By manipulating individual features, researchers could establish a direct link between individual features and the model’s behavior. For instance, amplifying a feature related to a specific city caused the model to generate city-biased outputs, even in irrelevant contexts.
Read the full study here.
Why interpretability is critical for AI safety
Anthropic’s research is fundamentally relevant to AI interpretability and, by extension, safety.
Understanding how LLMs process and represent information helps researchers understand and mitigate risks. It lays the foundation for developing more transparent and explainable AI systems.
As Anthropic explains, “We hope that we and others can use these discoveries to make models safer. For example, it might be possible to use the techniques described here to monitor AI systems for certain dangerous behaviors (such as deceiving the user), to steer them towards desirable outcomes (debiasing), or to remove certain dangerous subject matter entirely.”
Unlocking a greater understanding of AI behavior becomes paramount as they become ubiquitous for critical decision-making processes in fields such as healthcare, finance, and criminal justice. It also helps uncover the root cause of bias, hallucinations, and other unwanted or unpredictable behaviors.

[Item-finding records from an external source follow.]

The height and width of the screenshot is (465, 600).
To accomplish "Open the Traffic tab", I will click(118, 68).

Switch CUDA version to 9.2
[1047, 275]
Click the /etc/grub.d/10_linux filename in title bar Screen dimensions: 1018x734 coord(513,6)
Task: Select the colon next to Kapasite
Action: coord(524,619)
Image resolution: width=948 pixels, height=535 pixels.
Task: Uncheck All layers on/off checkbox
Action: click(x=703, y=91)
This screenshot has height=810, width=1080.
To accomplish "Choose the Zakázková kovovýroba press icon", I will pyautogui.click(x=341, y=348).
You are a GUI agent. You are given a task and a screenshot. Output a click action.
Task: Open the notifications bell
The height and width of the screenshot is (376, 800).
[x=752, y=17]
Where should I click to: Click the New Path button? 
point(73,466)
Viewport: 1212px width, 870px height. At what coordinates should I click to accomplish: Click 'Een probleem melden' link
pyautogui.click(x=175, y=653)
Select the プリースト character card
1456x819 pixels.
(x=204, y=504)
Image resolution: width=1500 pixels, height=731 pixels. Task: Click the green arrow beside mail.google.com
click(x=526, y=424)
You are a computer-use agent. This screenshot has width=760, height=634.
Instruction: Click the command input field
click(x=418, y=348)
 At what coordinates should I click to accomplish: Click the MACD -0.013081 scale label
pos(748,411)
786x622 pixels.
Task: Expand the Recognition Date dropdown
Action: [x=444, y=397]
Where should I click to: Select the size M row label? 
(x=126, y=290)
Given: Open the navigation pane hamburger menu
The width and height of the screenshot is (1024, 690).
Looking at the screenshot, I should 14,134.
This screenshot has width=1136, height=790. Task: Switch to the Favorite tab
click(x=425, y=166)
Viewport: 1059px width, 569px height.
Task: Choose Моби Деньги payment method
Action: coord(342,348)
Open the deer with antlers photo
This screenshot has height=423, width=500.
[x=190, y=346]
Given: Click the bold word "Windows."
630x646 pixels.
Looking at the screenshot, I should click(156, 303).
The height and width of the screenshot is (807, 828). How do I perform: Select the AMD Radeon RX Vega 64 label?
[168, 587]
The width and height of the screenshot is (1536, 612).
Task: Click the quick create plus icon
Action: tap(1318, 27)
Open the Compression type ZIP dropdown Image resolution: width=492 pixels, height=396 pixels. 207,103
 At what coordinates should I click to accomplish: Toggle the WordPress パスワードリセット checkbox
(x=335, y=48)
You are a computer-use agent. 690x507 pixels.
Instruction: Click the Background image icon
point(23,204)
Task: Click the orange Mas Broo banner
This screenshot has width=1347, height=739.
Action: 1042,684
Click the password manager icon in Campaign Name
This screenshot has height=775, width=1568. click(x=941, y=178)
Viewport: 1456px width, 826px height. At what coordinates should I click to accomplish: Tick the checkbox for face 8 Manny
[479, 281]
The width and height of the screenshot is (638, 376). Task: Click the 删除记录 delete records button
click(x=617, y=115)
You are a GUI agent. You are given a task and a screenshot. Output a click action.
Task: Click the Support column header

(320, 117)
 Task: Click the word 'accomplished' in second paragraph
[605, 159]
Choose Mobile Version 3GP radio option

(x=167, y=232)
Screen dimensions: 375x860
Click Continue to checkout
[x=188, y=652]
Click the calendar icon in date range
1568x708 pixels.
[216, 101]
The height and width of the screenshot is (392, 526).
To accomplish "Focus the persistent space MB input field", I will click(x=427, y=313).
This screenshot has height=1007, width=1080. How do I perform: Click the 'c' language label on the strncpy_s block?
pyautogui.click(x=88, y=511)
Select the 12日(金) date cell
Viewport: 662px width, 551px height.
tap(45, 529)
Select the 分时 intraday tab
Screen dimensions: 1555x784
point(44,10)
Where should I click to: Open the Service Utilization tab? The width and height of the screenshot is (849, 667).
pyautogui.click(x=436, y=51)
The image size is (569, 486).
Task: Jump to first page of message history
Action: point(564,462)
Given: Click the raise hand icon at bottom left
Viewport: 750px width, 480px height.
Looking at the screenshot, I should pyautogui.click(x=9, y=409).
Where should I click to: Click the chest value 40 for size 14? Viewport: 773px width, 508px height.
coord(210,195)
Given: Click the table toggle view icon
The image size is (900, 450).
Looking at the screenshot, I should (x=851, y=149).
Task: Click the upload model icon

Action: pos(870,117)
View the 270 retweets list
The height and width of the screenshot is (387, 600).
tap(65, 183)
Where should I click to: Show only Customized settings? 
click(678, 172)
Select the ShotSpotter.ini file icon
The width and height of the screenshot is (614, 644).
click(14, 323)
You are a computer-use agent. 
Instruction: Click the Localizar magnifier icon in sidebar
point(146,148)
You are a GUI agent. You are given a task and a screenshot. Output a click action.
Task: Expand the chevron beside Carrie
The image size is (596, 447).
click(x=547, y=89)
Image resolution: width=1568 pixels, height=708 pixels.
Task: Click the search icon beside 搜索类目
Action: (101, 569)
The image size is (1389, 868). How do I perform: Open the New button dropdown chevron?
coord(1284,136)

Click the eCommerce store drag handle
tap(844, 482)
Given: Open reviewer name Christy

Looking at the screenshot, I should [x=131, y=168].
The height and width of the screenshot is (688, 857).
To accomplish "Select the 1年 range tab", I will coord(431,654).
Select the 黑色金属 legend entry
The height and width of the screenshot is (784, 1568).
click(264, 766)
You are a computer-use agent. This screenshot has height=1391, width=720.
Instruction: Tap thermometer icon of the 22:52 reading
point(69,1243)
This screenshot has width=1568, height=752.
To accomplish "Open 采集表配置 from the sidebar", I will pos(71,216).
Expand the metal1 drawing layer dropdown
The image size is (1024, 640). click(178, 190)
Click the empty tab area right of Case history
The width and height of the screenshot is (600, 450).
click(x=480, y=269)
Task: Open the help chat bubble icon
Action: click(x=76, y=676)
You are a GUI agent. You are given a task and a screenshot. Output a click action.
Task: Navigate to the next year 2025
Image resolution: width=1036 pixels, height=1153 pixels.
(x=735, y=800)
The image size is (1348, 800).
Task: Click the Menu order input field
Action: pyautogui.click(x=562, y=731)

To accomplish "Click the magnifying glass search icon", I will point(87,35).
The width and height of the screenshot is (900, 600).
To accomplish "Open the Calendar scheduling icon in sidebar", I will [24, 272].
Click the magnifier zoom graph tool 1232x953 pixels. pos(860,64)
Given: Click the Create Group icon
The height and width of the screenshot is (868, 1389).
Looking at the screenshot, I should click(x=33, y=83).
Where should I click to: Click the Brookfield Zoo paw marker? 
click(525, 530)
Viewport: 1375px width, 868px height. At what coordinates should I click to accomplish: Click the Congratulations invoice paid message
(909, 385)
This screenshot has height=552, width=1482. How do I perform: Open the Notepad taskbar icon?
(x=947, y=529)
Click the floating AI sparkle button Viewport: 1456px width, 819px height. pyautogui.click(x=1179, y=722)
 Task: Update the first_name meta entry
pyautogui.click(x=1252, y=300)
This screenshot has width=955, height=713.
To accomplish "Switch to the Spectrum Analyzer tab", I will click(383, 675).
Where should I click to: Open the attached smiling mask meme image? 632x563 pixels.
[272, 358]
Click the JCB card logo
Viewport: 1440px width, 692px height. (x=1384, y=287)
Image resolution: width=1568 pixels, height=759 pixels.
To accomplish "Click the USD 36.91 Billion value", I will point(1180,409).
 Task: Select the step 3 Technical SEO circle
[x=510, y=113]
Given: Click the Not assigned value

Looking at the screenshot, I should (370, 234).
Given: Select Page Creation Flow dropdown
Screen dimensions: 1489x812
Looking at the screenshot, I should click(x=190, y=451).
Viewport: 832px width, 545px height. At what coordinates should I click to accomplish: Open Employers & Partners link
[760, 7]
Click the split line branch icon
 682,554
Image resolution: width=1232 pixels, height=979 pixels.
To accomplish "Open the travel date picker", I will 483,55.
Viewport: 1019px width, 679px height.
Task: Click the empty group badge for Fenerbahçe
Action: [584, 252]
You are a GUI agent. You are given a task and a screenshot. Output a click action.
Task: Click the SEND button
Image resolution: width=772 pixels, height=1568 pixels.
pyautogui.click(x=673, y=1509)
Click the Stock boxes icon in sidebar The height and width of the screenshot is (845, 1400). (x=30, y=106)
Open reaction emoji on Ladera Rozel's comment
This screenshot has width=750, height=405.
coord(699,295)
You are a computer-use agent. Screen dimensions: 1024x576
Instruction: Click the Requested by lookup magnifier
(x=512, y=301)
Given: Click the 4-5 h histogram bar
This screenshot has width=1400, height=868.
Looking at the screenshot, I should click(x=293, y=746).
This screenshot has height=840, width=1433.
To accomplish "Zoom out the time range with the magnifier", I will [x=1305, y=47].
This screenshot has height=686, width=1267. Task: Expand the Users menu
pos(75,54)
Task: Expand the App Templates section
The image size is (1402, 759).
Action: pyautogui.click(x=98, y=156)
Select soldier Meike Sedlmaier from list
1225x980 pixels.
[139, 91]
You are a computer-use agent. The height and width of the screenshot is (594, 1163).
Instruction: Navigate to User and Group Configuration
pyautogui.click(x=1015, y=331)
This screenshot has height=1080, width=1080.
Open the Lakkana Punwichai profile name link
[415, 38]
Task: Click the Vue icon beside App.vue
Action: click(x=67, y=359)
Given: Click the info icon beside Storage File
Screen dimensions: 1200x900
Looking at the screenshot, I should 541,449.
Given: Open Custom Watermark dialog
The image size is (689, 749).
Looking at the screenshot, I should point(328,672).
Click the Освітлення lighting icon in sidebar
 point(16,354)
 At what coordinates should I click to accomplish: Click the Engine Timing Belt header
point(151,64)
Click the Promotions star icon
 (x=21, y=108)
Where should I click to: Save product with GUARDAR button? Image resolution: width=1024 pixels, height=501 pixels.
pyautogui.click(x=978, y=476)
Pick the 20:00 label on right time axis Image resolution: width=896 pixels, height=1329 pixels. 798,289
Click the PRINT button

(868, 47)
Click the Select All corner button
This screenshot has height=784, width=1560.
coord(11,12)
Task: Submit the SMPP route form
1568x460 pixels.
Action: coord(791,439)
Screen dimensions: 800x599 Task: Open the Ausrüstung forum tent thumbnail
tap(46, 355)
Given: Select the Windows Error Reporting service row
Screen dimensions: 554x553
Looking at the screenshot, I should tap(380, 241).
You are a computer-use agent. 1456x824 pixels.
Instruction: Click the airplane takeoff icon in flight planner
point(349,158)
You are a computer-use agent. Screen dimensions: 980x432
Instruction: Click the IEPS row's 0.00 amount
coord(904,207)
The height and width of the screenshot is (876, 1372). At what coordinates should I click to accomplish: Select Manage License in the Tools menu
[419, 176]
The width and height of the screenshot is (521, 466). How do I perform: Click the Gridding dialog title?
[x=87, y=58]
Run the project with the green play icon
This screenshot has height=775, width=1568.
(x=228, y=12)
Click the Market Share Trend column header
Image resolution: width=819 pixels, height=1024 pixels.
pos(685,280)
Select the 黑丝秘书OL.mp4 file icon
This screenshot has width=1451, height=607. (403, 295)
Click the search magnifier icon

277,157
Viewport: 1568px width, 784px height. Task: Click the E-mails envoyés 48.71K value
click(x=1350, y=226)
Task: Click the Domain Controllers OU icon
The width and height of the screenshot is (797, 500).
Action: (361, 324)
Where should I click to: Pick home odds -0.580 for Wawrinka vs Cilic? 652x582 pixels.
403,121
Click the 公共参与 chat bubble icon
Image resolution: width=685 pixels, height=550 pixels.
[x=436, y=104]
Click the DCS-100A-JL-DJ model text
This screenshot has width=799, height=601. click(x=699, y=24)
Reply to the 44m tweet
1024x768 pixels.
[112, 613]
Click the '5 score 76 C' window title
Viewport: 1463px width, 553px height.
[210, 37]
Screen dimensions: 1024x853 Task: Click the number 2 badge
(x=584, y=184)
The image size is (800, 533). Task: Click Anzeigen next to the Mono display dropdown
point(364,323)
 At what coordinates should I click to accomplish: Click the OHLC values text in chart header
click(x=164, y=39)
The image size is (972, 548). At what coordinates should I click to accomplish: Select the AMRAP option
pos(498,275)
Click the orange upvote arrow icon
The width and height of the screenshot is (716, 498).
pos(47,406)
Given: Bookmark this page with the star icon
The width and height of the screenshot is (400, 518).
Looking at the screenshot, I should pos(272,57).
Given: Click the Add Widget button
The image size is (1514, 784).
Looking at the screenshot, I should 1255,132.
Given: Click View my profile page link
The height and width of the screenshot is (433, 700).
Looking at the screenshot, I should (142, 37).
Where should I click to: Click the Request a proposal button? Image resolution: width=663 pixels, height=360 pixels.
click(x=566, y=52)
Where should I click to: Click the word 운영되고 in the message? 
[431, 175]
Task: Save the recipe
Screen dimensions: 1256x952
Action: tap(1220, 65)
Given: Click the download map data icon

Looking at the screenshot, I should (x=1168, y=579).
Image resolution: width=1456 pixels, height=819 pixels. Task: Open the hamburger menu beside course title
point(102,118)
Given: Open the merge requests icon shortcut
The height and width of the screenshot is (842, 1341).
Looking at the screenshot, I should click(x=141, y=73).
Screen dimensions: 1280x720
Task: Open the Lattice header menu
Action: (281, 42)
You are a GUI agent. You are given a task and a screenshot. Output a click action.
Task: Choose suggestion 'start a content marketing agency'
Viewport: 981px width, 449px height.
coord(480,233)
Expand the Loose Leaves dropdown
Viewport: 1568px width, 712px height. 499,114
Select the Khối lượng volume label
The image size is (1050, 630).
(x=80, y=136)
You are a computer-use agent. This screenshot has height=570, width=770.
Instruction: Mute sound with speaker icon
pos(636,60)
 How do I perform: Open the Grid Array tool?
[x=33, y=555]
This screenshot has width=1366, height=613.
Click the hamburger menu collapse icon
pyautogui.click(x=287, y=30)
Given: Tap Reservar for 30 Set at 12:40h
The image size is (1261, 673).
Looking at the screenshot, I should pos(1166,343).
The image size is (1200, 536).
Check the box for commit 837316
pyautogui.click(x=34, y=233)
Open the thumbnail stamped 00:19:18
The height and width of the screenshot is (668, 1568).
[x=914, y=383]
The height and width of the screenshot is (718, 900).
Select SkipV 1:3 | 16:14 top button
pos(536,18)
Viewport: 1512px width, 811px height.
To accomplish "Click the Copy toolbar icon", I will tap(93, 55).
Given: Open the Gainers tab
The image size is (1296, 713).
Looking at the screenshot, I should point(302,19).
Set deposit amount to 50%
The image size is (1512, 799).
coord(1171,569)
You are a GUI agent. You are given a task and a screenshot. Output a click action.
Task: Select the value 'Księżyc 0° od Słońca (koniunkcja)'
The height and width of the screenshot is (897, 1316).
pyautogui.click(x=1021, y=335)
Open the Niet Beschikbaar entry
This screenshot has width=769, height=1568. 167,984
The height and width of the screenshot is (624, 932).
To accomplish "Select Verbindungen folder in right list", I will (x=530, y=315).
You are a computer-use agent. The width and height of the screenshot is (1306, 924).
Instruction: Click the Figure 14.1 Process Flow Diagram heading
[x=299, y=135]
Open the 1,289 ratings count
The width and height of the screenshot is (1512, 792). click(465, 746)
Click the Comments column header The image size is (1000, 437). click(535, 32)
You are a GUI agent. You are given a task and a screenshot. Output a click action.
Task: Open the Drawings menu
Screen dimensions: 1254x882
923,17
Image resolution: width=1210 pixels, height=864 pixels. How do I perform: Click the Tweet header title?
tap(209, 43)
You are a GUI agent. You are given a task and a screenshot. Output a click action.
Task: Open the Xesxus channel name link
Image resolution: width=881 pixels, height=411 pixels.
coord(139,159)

For example, a recent study from the University of Bonn uncovered how graph neural networks (GNNs) used for drug discovery rely heavily on recalling similarities from training data rather than truly learning complex new chemical interactions.
This makes it tough to understand how exactly these models determine new compounds of interest.
Last year, the UK government negotiated with major tech giants like OpenAI and DeepMind, seeking access to their AI systems’ internal decision-making processes.
Regulation like the EU’s AI Act will pressure AI companies to be more transparent, though commercial secrets seem sure to remain under lock and key.
Anthropic’s research offers a glimpse of what’s inside the box by ‘mapping’ information across the model.
However, the truth is that these models are so vast that, by Anthropic’s own admission, “We think it’s quite likely that we’re orders of magnitude short, and that if we wanted to get all the features – in all layers! – we would need to use much more compute than the total compute needed to train the underlying models.”
That’s an interesting point – reverse engineering a model is more computationally complex than engineering the model in the first place.
It’s reminiscent of hugely expensive neuroscience projects like the Human Brain Project (HBP), which poured billions into mapping our own human brains only to ultimately fail.
Never underestimate how much lies inside the black box.